L'importante sarà affidarlo a buone mani, quelle dell'allenatore, quelle – ci auguriamo – di Paolo Maldini, la cui scelta sarà un grande indicatore della reale “road map" della società e dei Singer. Che sono lì – ed ecco l'esercizio di memoria – non perché irresistibilmente attratti dal fascino del Milan, ma perché soggetto fondamentale di un piano partito da lontano e che prevede in realtà partite molto più importanti, lucrose e strategiche di quelle che si disputano a San Siro: Elliott, ricordava Gazidis, ha salvato il Diavolo dalla bancarotta, e stava lì per quello. Ora lavora per se stesso, e il traguardo può coincidere con quelli parziali della risalita rossonera: per questo va assicurata una fiducia almeno a medio termine.
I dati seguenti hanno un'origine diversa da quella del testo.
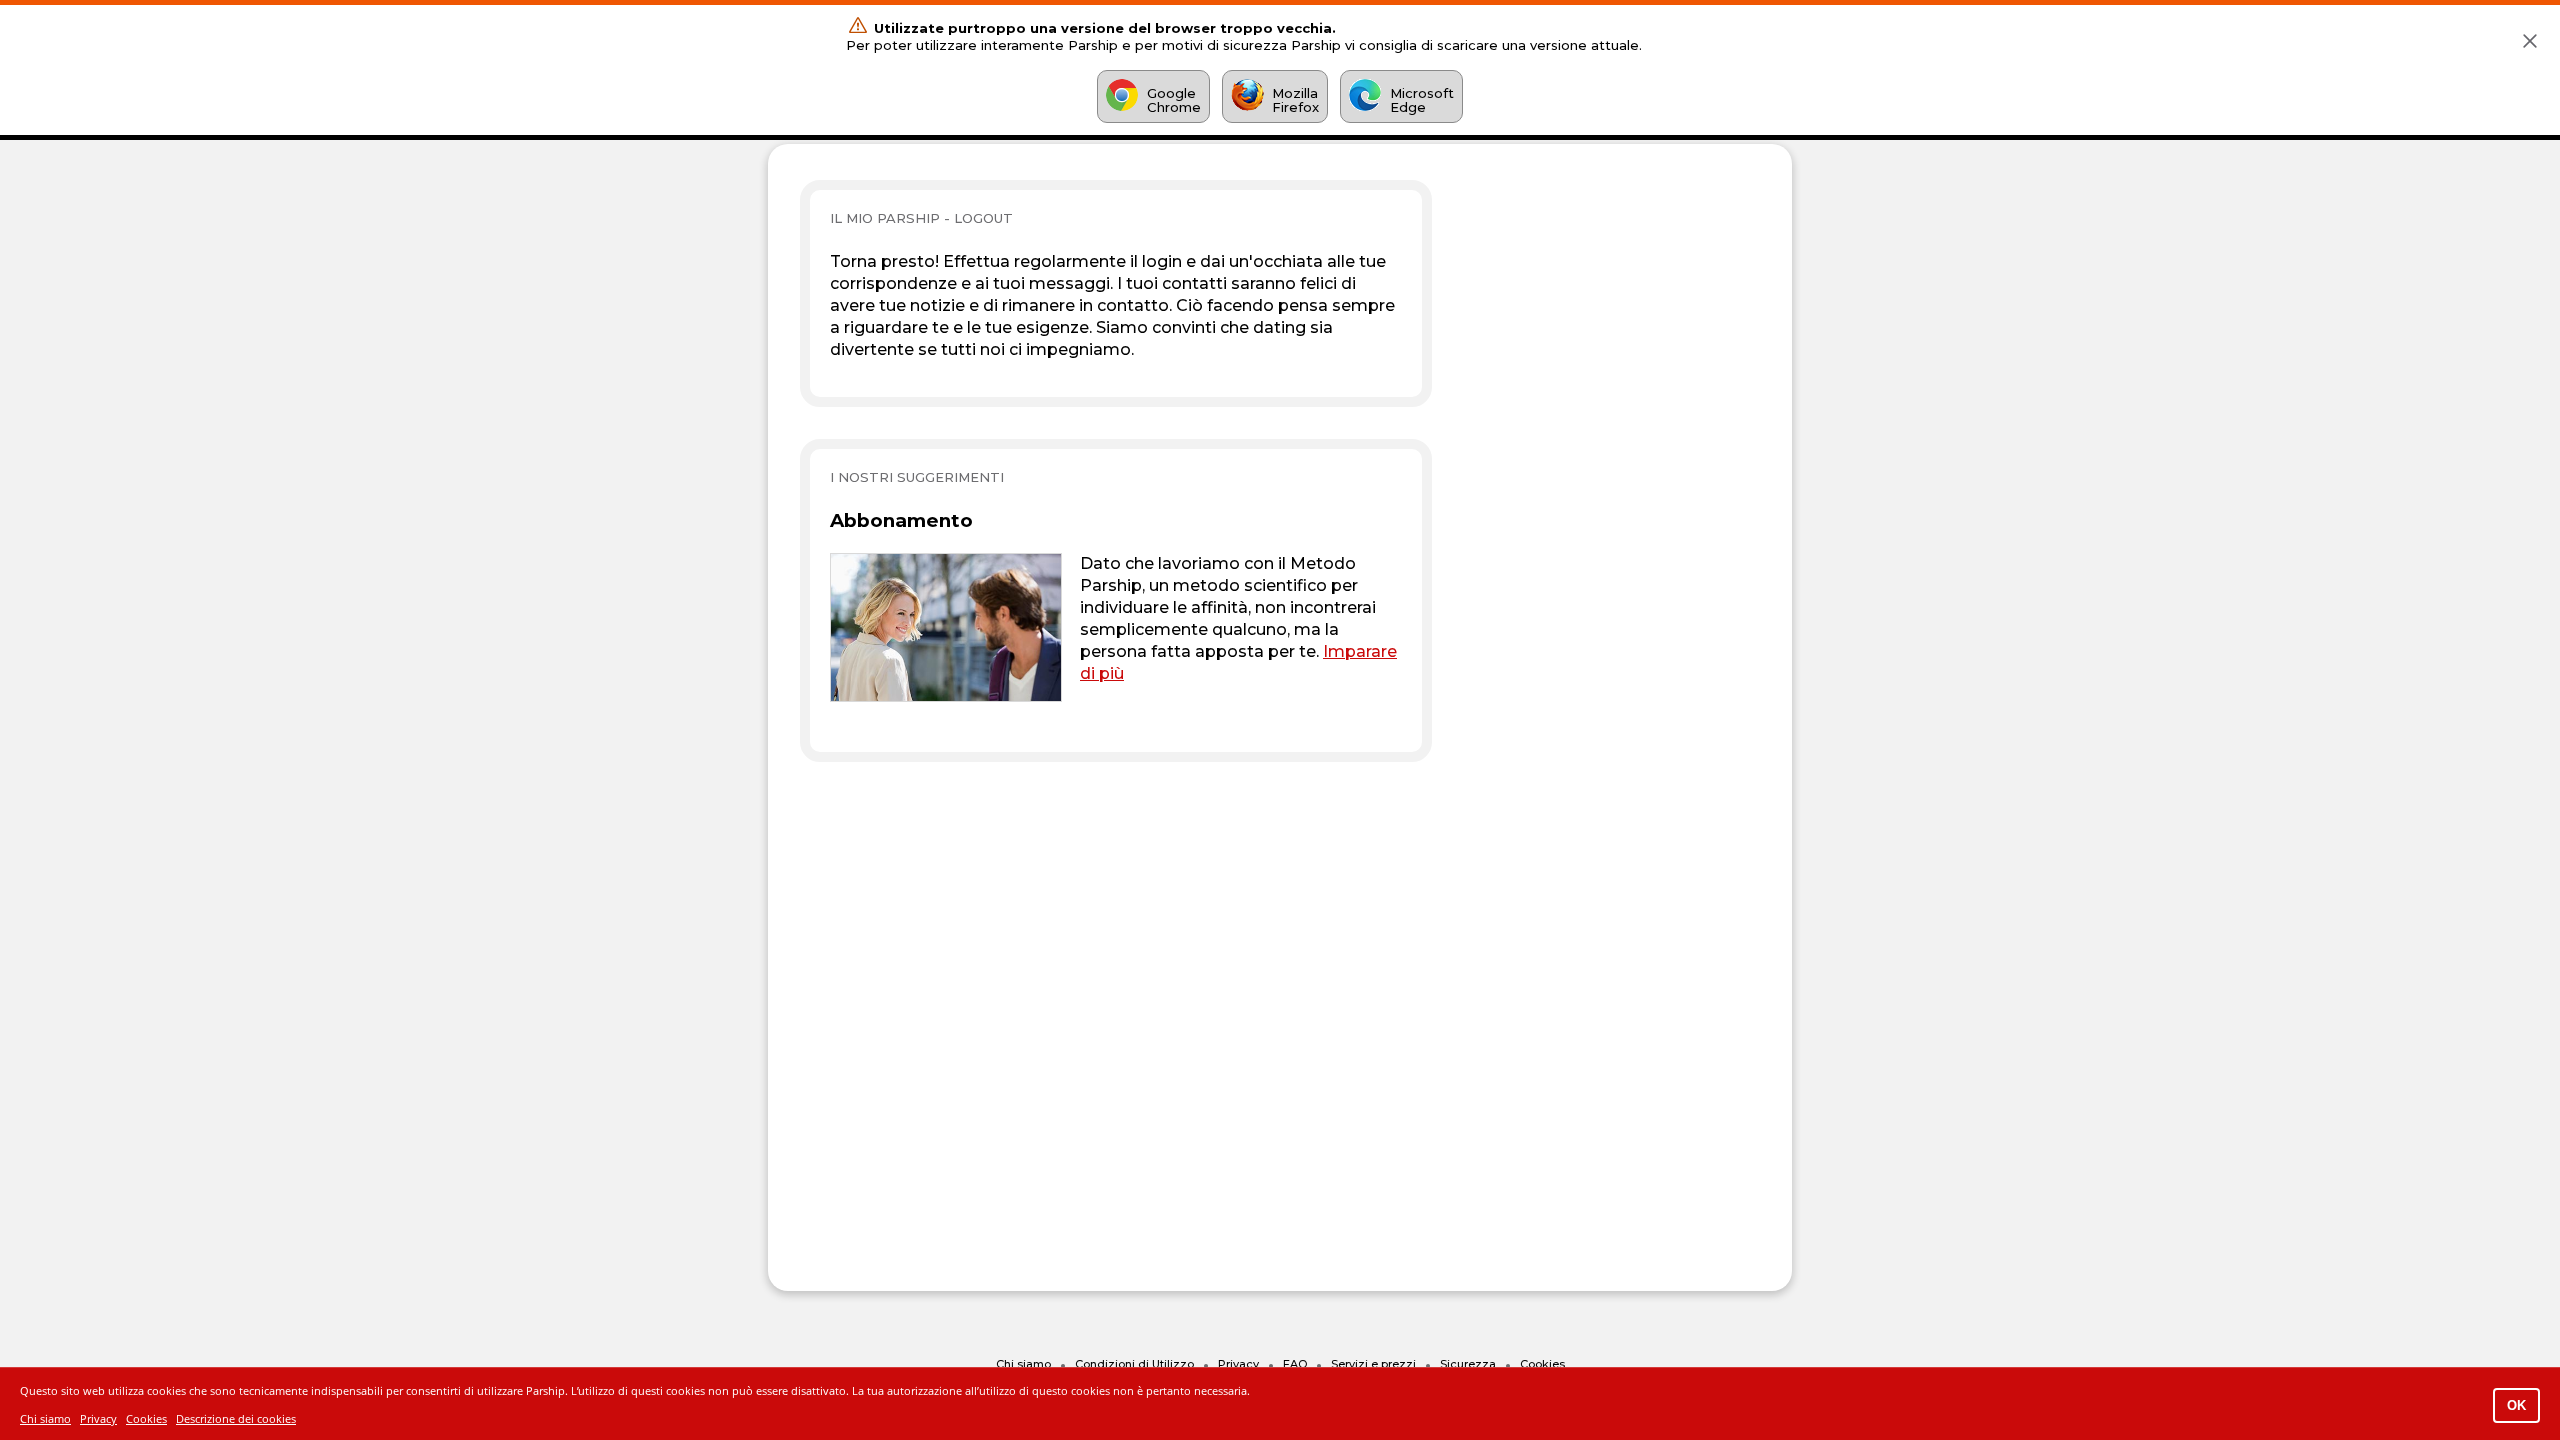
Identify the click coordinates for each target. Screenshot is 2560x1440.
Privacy (1238, 1364)
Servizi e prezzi (1373, 1364)
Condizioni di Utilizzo (1134, 1364)
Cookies (1542, 1364)
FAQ (1295, 1364)
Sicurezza (1468, 1364)
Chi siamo (1023, 1364)
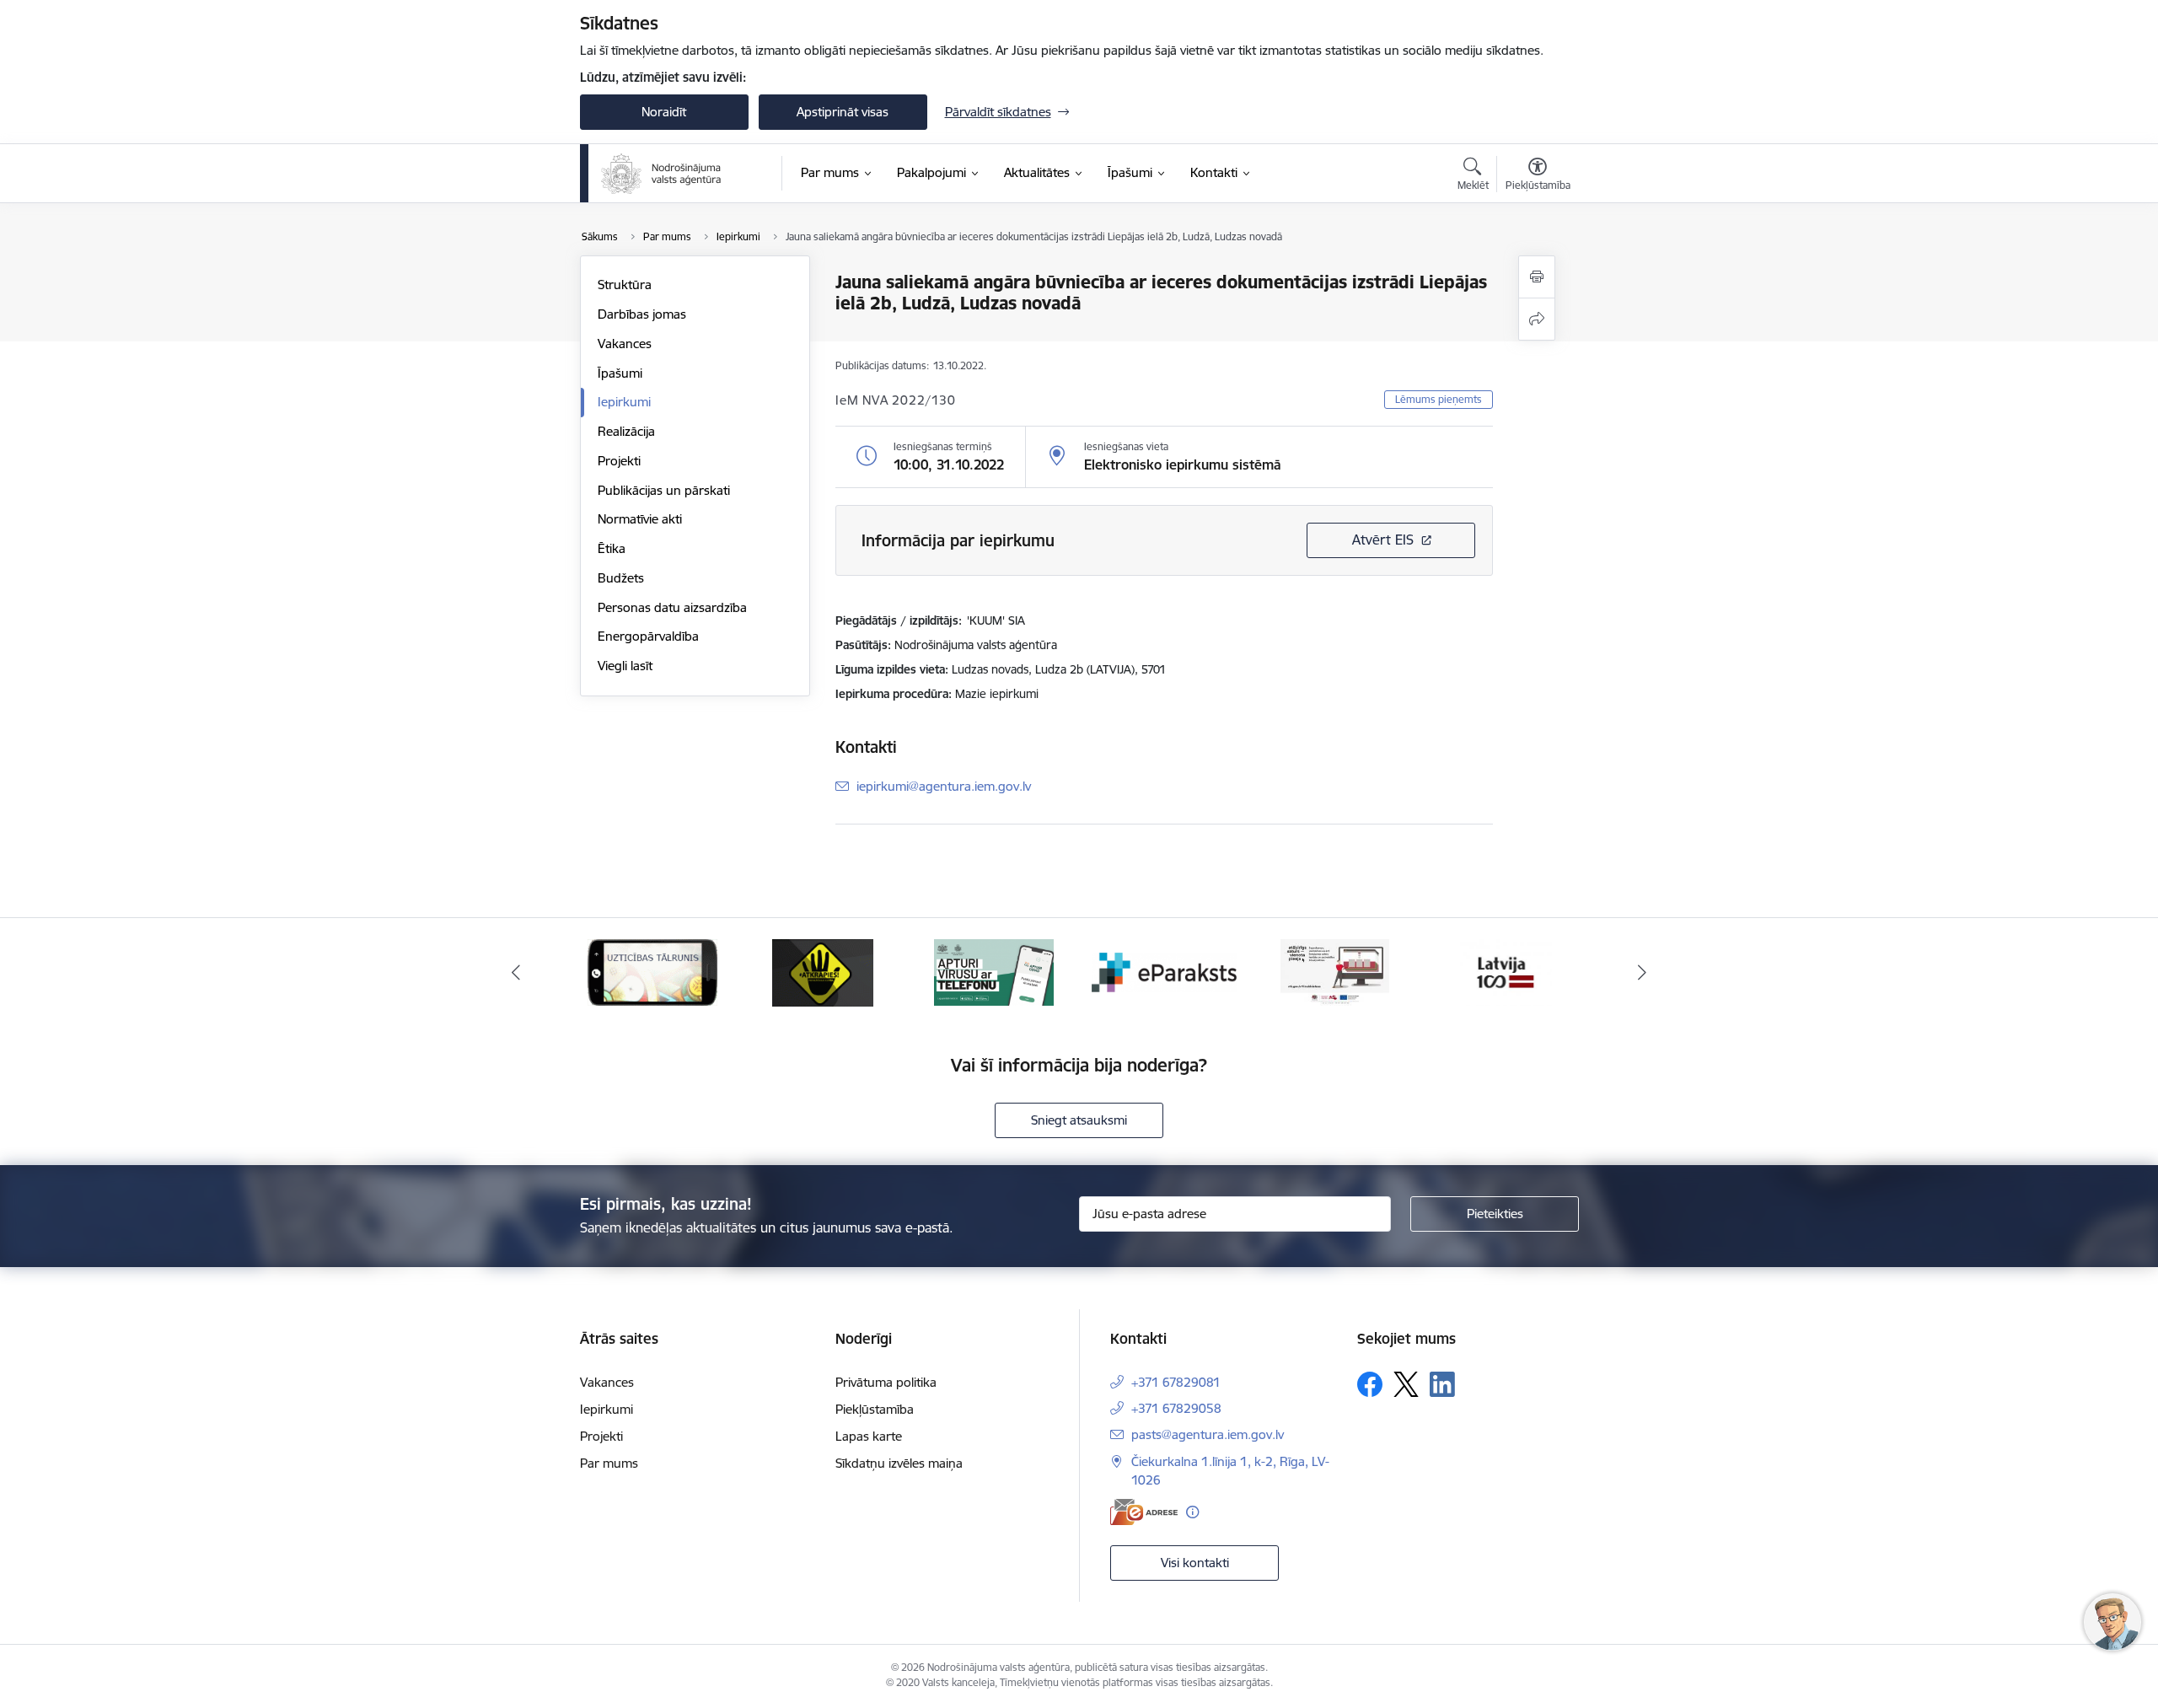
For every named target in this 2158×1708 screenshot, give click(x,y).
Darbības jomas (642, 314)
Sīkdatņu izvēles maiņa (899, 1463)
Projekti (619, 461)
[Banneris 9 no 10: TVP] (1164, 972)
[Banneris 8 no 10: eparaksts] (993, 972)
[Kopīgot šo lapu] (1536, 319)
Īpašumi (620, 373)
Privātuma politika (886, 1382)
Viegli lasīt (625, 666)
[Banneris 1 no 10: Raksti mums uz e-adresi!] (1505, 972)
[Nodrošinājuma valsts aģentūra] (662, 173)
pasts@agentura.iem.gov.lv (1207, 1434)
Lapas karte (868, 1436)
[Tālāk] (1643, 973)
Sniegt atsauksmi (1079, 1120)
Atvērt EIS (1383, 539)
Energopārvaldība (648, 636)
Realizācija (626, 431)
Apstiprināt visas (842, 112)
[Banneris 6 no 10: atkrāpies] (652, 972)
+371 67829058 (1176, 1408)
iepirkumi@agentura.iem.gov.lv (943, 786)
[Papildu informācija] (1192, 1512)
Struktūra (625, 285)
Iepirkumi (624, 402)
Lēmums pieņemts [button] (1438, 399)
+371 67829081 (1176, 1382)
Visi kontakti (1195, 1563)
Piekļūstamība (874, 1409)
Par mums (609, 1463)
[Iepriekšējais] (515, 973)
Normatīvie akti (640, 519)
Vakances (625, 344)
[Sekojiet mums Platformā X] (1406, 1384)
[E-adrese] (1144, 1512)
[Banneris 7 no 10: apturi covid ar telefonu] (823, 972)
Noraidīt (663, 112)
Per il sospirato ritorno nell'Olimpo del pallone o comunque a una filosofia “no limits”, bisognerà poi attendere una nuova, grande proprietà: quello sarà il momento del vero, totale ctrl-alt-canc, della rottura col passato. Prima, adesso, bisogna solo starsene buoni. Mangiare la minestra o saltare la finestra, ci dicevano i nostri padri quando facevamo gli schizzinosi. Ecco, siamo sempre abbastanza in alto e sotto c'è il vuoto creato da quelli prima: vai con la minestra, testa nel piatto e chissà che alla fine ci piaccia pure.